Why Choose PDFdrive for Your Free Long Timescale Credit Assignment in NeuralNetworks with External Memory Download?

100% Free: No hidden fees or subscriptions required for one book every day.
No Registration: Immediate access is available without creating accounts for one book every day.
Safe and Secure: Clean downloads without malware or viruses
Multiple Formats: PDF, MOBI, Mpub,... optimized for all devices
Educational Resource: Supporting knowledge sharing and learning

Frequently Asked Questions

Is it really free to download Long Timescale Credit Assignment in NeuralNetworks with External Memory PDF?

Yes, on https://PDFdrive.to you can download Long Timescale Credit Assignment in NeuralNetworks with External Memory by Steven Stenberg Hansen completely free. We don't require any payment, subscription, or registration to access this PDF file. For 3 books every day.

How can I read Long Timescale Credit Assignment in NeuralNetworks with External Memory on my mobile device?

After downloading Long Timescale Credit Assignment in NeuralNetworks with External Memory PDF, you can open it with any PDF reader app on your phone or tablet. We recommend using Adobe Acrobat Reader, Apple Books, or Google Play Books for the best reading experience.

Is this the full version of Long Timescale Credit Assignment in NeuralNetworks with External Memory?

Yes, this is the complete PDF version of Long Timescale Credit Assignment in NeuralNetworks with External Memory by Steven Stenberg Hansen.
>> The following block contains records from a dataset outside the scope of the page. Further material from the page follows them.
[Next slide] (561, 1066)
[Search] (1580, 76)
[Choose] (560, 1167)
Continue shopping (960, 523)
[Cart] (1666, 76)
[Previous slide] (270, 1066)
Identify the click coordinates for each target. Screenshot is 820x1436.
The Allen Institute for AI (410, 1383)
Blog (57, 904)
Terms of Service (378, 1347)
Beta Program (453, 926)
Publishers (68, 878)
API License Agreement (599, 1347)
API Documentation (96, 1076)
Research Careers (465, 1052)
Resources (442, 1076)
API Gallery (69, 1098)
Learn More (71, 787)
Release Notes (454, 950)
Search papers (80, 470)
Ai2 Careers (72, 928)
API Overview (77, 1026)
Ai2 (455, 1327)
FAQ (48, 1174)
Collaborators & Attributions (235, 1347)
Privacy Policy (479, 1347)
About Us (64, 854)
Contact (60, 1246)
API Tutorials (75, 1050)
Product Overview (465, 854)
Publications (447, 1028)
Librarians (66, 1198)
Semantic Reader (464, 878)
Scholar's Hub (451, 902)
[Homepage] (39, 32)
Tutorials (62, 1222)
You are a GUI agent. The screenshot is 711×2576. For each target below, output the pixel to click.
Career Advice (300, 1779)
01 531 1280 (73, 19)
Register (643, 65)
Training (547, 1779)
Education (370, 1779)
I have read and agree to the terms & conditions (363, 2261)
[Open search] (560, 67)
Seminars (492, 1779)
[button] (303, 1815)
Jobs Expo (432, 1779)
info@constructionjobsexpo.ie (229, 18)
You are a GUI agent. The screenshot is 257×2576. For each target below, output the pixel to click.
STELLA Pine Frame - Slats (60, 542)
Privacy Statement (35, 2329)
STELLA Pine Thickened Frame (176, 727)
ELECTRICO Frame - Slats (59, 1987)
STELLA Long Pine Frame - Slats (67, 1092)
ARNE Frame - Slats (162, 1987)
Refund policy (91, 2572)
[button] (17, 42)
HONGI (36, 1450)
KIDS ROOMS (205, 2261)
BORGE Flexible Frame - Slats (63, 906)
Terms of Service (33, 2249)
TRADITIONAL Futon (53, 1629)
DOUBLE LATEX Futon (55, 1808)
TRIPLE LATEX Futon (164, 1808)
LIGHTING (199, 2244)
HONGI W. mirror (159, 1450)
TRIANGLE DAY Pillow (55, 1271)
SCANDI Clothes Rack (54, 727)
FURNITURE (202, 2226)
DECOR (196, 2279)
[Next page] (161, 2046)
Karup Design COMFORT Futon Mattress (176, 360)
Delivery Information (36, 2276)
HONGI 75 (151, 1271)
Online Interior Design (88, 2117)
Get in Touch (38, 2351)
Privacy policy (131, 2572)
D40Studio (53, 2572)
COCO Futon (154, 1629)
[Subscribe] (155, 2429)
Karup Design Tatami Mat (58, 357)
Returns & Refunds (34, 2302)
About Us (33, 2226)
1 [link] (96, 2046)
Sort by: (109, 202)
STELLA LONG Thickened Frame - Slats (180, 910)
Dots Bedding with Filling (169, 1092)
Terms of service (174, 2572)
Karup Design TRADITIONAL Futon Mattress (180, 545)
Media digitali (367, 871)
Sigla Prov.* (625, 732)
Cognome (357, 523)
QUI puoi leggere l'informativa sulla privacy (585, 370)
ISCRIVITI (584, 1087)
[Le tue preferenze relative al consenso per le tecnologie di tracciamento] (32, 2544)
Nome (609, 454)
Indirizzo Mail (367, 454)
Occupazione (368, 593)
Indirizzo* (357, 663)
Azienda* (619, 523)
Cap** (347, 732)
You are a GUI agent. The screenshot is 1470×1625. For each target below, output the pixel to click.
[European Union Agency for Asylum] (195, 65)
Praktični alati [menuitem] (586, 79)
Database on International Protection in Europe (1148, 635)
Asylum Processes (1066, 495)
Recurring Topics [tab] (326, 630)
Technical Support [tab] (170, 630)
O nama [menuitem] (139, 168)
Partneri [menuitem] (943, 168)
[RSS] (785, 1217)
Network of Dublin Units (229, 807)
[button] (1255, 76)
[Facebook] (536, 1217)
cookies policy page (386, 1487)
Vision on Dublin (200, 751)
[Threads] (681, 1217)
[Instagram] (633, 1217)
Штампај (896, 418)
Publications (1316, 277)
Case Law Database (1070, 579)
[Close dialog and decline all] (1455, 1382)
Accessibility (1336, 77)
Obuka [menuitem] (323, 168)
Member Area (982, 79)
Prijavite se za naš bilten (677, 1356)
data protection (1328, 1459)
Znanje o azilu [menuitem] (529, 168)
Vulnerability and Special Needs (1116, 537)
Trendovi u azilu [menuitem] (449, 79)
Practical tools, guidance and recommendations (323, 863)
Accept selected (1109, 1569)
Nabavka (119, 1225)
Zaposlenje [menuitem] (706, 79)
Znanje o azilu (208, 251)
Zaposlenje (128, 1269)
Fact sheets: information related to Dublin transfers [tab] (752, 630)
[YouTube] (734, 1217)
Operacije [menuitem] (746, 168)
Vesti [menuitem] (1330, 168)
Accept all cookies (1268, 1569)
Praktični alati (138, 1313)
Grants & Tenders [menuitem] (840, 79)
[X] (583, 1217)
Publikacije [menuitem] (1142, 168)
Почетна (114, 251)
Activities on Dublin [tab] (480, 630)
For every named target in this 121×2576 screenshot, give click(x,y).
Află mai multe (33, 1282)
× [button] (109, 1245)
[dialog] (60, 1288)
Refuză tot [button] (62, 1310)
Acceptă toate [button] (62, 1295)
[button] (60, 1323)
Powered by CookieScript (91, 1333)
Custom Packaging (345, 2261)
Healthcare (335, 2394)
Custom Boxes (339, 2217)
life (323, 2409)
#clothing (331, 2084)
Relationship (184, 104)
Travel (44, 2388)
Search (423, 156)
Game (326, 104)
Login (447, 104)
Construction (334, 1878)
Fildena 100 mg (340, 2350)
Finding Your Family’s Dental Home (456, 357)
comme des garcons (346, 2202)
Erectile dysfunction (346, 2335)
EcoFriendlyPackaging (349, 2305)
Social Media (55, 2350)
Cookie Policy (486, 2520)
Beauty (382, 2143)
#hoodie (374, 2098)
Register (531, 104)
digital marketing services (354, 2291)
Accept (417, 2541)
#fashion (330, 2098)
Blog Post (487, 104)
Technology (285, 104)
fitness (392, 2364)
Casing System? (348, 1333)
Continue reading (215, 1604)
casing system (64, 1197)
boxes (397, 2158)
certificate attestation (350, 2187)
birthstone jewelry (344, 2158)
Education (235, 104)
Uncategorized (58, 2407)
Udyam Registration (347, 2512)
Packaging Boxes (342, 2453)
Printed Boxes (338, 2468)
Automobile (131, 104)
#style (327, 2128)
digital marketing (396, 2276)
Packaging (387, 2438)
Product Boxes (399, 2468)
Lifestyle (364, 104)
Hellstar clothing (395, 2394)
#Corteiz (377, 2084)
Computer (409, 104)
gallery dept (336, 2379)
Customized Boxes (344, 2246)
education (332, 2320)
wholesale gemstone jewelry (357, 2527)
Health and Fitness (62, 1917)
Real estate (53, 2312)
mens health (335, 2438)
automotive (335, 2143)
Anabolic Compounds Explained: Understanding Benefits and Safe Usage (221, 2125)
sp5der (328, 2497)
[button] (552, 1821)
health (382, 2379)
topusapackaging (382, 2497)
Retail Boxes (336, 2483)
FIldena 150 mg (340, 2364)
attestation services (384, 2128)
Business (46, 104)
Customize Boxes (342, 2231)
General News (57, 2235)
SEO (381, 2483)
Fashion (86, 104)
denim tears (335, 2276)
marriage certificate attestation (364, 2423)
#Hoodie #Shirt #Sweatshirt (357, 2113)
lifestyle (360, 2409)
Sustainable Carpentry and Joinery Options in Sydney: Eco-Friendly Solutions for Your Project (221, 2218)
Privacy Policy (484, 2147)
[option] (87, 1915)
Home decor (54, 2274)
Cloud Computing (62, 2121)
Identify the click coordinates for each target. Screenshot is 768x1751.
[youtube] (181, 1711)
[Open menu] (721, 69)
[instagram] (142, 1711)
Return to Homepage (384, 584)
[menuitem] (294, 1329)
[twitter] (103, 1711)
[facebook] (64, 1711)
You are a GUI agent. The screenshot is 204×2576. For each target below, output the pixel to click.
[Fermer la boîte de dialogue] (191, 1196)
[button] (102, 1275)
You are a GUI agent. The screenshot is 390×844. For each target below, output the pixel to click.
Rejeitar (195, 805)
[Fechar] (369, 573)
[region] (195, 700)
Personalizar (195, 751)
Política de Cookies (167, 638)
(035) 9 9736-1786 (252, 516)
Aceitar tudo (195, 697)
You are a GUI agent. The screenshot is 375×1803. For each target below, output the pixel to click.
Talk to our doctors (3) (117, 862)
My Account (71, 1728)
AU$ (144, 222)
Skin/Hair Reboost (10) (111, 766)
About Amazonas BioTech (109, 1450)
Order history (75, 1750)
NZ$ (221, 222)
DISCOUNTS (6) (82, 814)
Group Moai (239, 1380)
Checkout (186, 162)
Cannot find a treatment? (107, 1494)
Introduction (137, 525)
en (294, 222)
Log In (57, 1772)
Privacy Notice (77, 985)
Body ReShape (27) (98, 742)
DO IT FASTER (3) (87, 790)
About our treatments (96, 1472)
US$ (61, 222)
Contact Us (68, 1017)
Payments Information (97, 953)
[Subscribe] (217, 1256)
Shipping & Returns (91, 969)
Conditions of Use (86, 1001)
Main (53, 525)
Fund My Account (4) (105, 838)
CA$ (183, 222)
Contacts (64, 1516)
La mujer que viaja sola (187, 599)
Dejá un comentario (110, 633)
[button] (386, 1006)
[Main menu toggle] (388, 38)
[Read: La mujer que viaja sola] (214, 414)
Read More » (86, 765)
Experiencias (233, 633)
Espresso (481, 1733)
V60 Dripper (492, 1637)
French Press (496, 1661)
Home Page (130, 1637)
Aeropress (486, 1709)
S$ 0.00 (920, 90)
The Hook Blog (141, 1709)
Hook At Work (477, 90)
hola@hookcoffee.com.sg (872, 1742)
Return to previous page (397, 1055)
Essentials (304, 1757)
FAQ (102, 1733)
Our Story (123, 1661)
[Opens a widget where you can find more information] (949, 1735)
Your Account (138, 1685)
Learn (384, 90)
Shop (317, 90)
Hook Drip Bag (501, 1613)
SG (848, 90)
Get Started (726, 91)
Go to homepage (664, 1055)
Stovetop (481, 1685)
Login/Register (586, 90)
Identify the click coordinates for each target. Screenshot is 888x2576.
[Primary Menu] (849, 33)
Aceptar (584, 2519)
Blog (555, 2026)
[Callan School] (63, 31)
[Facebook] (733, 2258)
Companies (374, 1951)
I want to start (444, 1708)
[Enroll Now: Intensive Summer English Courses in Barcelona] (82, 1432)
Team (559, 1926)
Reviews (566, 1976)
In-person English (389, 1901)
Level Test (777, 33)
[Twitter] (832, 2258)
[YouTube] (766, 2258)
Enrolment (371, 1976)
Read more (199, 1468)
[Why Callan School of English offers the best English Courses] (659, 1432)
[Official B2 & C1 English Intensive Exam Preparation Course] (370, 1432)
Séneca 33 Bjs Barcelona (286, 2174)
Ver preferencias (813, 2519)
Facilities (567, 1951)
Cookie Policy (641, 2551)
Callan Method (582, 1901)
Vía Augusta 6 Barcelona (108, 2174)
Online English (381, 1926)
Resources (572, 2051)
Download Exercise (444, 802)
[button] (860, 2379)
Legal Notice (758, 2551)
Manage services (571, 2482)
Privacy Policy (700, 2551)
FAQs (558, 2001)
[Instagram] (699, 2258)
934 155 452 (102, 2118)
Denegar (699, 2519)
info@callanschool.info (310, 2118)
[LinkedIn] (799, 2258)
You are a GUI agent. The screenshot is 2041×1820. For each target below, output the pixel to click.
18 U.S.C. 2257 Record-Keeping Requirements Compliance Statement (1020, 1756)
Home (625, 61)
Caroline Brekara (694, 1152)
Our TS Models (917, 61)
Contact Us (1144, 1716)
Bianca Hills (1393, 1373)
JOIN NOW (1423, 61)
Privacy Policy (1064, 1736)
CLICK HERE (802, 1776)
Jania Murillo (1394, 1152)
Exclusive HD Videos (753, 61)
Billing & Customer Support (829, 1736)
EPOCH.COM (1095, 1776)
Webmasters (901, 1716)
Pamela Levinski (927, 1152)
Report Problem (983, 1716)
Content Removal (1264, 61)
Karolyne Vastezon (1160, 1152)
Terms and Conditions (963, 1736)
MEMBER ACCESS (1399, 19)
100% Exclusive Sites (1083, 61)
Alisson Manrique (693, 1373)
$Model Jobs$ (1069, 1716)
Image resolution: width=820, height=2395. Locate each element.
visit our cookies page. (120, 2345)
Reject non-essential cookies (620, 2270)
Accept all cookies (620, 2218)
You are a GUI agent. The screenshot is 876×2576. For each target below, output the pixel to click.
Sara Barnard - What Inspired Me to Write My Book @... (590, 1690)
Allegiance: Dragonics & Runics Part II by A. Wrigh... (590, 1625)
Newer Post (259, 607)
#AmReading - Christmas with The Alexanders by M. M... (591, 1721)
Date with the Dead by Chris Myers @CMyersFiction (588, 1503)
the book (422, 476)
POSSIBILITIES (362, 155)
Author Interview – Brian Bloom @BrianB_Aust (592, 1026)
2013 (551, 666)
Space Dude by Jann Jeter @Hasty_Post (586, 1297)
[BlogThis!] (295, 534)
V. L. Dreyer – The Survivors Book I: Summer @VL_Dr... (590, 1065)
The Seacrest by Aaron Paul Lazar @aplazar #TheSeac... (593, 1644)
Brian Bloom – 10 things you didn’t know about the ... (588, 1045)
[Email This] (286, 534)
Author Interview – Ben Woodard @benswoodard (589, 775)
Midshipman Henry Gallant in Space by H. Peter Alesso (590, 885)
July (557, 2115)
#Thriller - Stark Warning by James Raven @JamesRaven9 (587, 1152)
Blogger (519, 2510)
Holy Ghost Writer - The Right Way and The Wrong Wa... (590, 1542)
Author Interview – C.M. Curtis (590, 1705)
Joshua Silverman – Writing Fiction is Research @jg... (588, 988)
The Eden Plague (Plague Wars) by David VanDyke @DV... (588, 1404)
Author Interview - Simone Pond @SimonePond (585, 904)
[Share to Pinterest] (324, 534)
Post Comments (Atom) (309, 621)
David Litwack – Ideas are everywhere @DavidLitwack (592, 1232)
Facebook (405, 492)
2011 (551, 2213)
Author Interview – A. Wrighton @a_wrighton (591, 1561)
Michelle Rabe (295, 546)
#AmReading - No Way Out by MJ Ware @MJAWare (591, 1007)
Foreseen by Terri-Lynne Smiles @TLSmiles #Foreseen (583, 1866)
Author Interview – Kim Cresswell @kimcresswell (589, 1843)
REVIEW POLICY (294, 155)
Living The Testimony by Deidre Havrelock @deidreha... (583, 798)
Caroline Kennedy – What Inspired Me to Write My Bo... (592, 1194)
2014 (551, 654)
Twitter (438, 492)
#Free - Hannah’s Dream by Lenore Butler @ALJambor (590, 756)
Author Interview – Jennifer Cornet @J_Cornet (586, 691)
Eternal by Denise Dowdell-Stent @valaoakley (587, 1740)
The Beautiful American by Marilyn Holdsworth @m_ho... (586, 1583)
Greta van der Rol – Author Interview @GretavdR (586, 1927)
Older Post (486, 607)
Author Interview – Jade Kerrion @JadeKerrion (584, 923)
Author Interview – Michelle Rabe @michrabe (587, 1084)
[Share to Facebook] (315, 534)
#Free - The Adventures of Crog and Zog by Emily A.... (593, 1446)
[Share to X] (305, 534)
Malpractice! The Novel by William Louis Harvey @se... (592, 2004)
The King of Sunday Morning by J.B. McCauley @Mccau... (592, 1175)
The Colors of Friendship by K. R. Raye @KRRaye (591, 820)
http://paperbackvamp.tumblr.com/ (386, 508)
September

You will be able to read the entire content as in the printed version without missing any pages.

Is it legal to download Long Timescale Credit Assignment in NeuralNetworks with External Memory PDF for free?

https://PDFdrive.to provides links to free educational resources available online. We do not store any files on our servers. Please be aware of copyright laws in your country before downloading.

The materials shared are intended for research, educational, and personal use in accordance with fair use principles.